Leaving out all pictures, retype the records exactly.
<<<<
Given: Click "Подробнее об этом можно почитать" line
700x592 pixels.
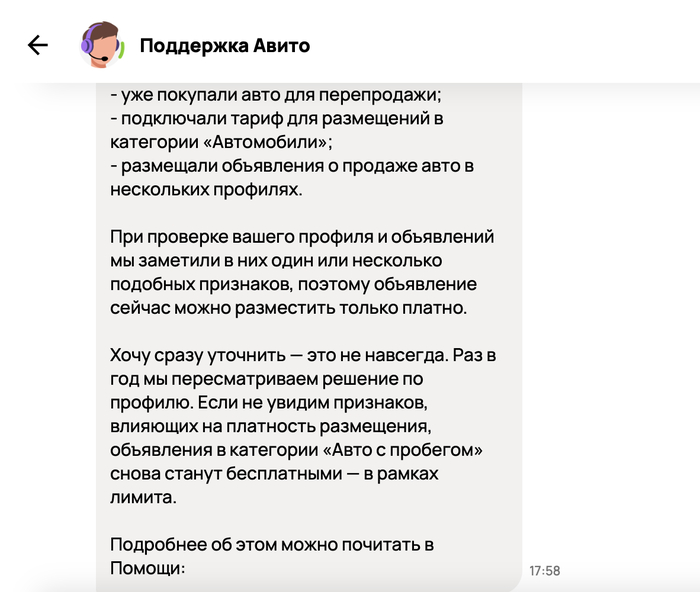Looking at the screenshot, I should click(x=274, y=545).
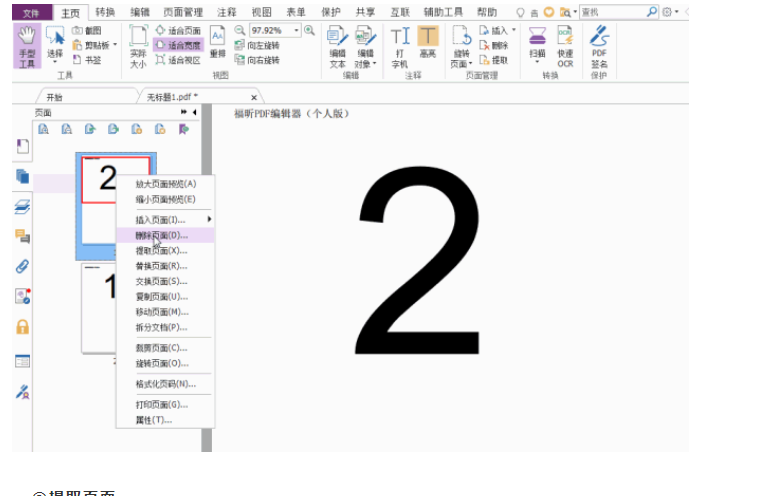The image size is (782, 496).
Task: Open the Attachments paperclip panel in sidebar
Action: click(22, 266)
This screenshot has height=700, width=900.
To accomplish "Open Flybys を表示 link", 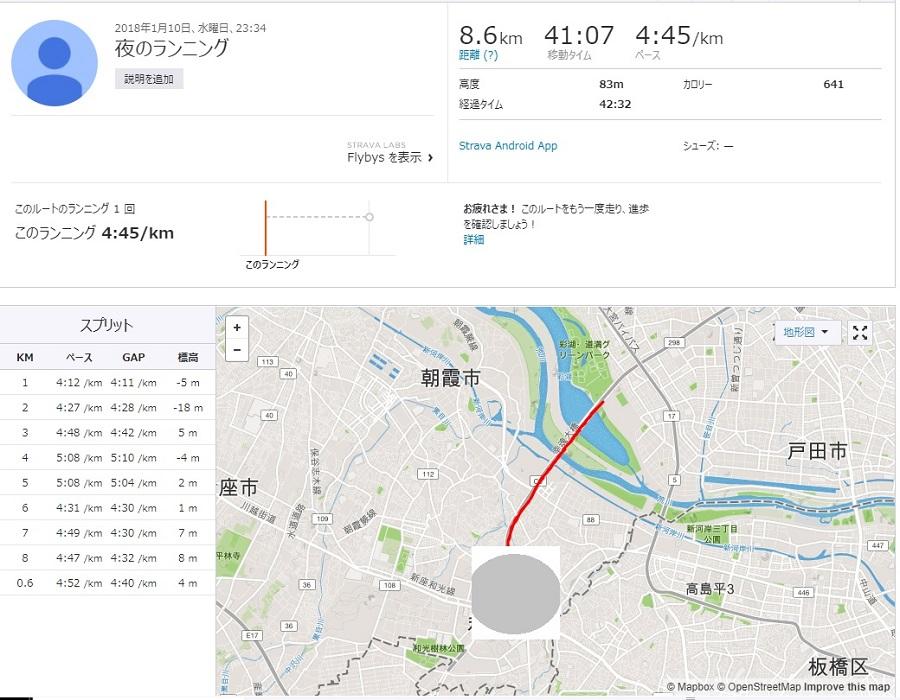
>>>>
SOLUTION FOR THIS EXERCISE –
Given: Click "Подробнее об этом можно почитать" line
700x592 pixels.
Looking at the screenshot, I should click(x=274, y=545).
The image size is (782, 496).
Task: Open the Attachments paperclip panel in sidebar
Action: click(22, 266)
This screenshot has height=700, width=900.
To accomplish "Open Flybys を表示 link", 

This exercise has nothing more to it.